French mercenary captain (fl. 1196–1212)

Martin Algai (1100s - 1212), otherwise Martin Algeis or Martin Algais, was a Navarrese routier, Seneschal of Gascony and Périgord, and participant in the Albigensian Crusade. He fought for the crusaders at the Battle of Saint-Martin-Lalande but fled the battlefield. He was executed by Simon de Montfort in 1212 when the Castle of Biron was besieged by the crusaders.

==Early life==

Martin was originally from Navarre. He was a highwayman who led a group of cavalry and footmen along with his three brothers. In 1196 he was employed as a mercenary by King Richard I of England. After Richard's death in 1199, Martin continued to serve under King John of England. His success during this time is evidenced by several letters written by King John referencing plunder and prisoners taken by Martin. Martin was held in high regard by King John who wrote "We esteem the service of Martin Algais more highly than any other person."

In November of 1202, Martin was defeated and captured while fighting against forces loyal to King Philip II of France. Fearful that without their captain, Martin's mercenaries might leave or join his enemies, King John informed them that he would do everything in his power to pay Martin's ransom and that their continued service would be rewarded. Part of Martin's release included a guarantee not to attack the lands of his captors, which meant he would be unable to make money through plundering their land. Due to this, Martin requested that King John also give him compensation that would allow him to continue paying his mercenaries.

As a reward for his service and to give him a new source of income, King John invested him with political office. On December 4th 1202 he was appointed Seneschal of Gascony and Périgord. His tenure as seneschal was brief and lasted until at least April 26th 1205. In 1206 he married into the Gontaut family and acquired the Castle of Biron.

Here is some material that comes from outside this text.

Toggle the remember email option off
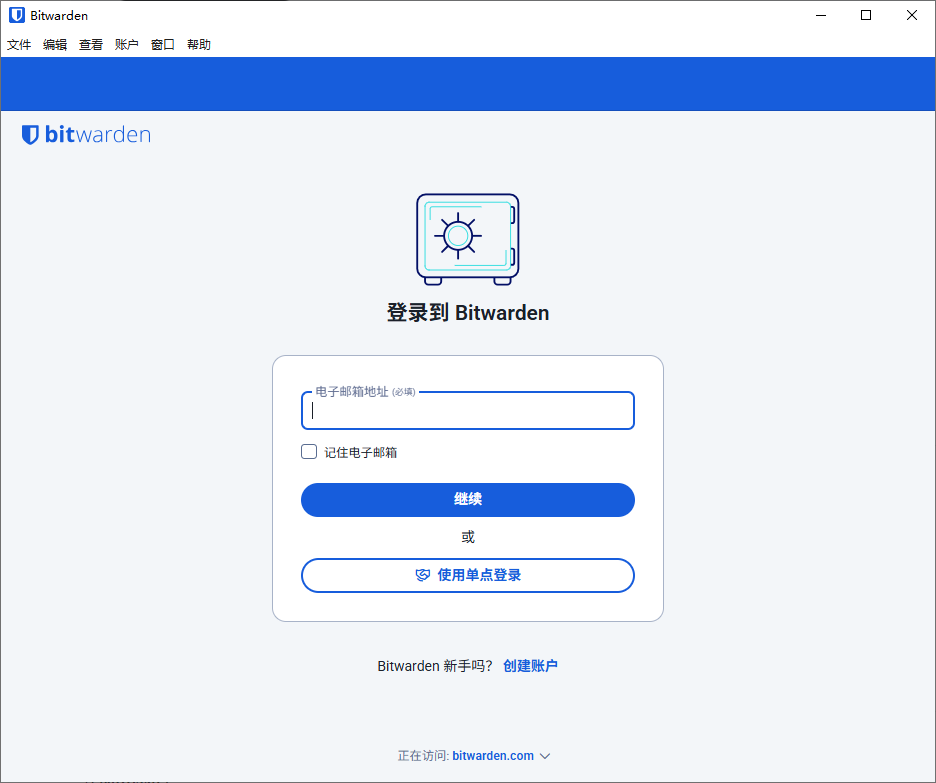The image size is (936, 783). [x=309, y=451]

==Albigensian Crusade and Death==

In 1211 he took part in the Albigensian Crusade as a mercenary captain. He joined a crusader army reinforcing Simon de Montfort at the Siege of Castelnaudary while leading 20 knights. The army was intercepted by a larger Occitan force, culminating in the Battle of Saint-Martin-Lalande. Despite the crusader victory, Martin feared the battle was lost and fled the field with his men at the opening of the engagement. Having betrayed the crusaders, he made peace with the main enemy of the crusade, Raymond VI, Count of Toulouse. Martin was entrusted by Raymond to hold the Castle of Biron, though he remained neutral in the conflict. Instead he used the castle as a base to raid his neighbors.

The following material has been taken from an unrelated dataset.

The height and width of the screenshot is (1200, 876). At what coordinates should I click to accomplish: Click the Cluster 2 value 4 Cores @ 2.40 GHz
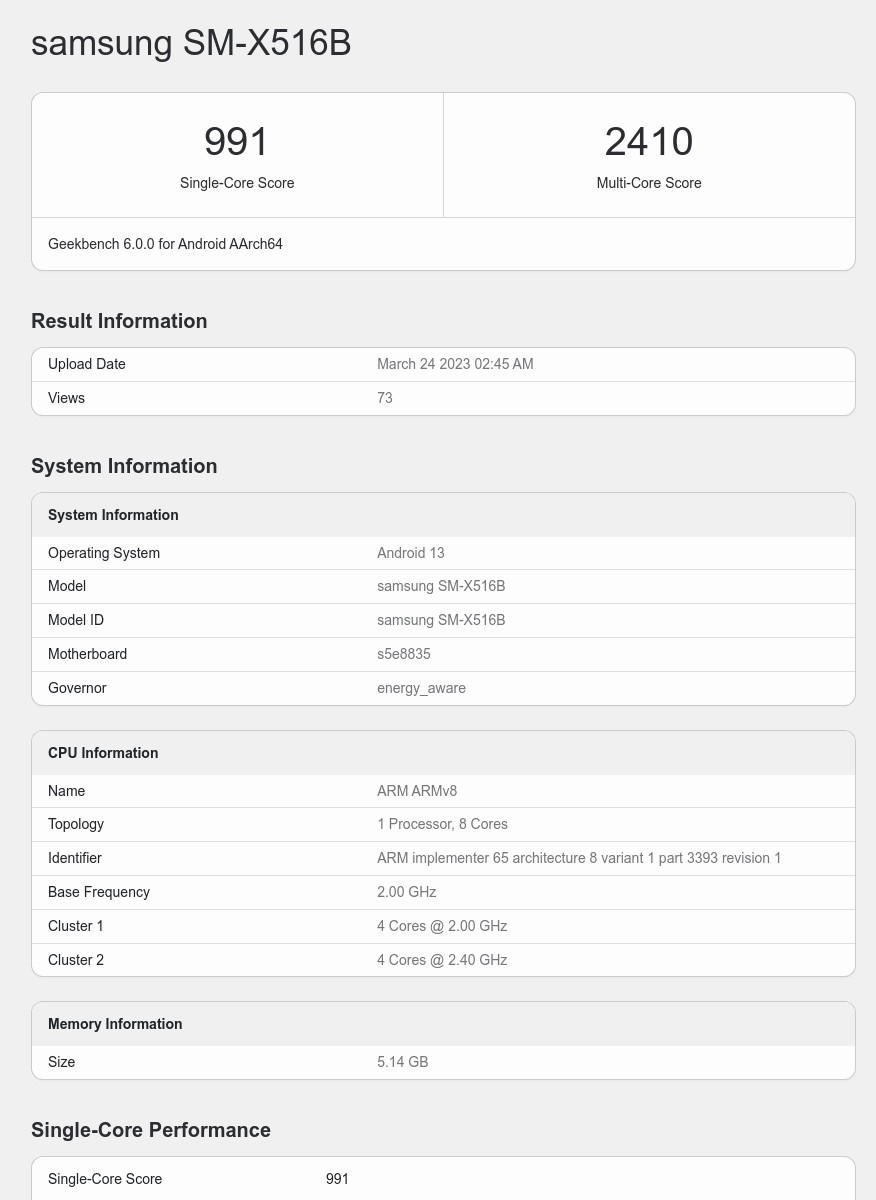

In July of 1212 Simon de Montfort was campaigning in the region and was only 20 miles from Biron after besieging Penne-d'Agenais. During this time complaints about Martin's attacks reached the crusade leader. He decided to use the opportunity to take revenge against Martin and make him into an example for others who might desert. He besieged Biron and was able to completely surround the castle and take the surrounding suburb. Simon negotiated with the garrison and agreed to spare them if they handed over Martin, which they did. Martin was allowed to confess his sins before he was tied to a horse, dragged through the army, and hanged.

== Bibliography ==

- Marvin, Laurence W. (2008). "The Occitan War: A Military and Political History of the Albigensian Crusade, 1209-1218"
- Sumption, Jonathan (1999). "The Albigensian Crusade"
- Hardy, Thomas Duffus (1835). "Rotuli litterarum patentium in Turri Londinensi asservati"
- Haverkamp, Alfred (1996). "England and Germany in the High Middle Ages"
- Richard, Alfred (1903). "Histoire des comtes de Poitou, 778-1204"
- Blumberg, Arnold (2011). "Monarchs and Mercenaries: The Use of Soldiers for Hire by English Kings in the High Middle Ages"
- Richardson, H. G. (1959). "The Letters and Charters of Eleanor of Aquitaine"
- Kastner, L. E. (1937). "Notes on the Poems of Bertran de Born"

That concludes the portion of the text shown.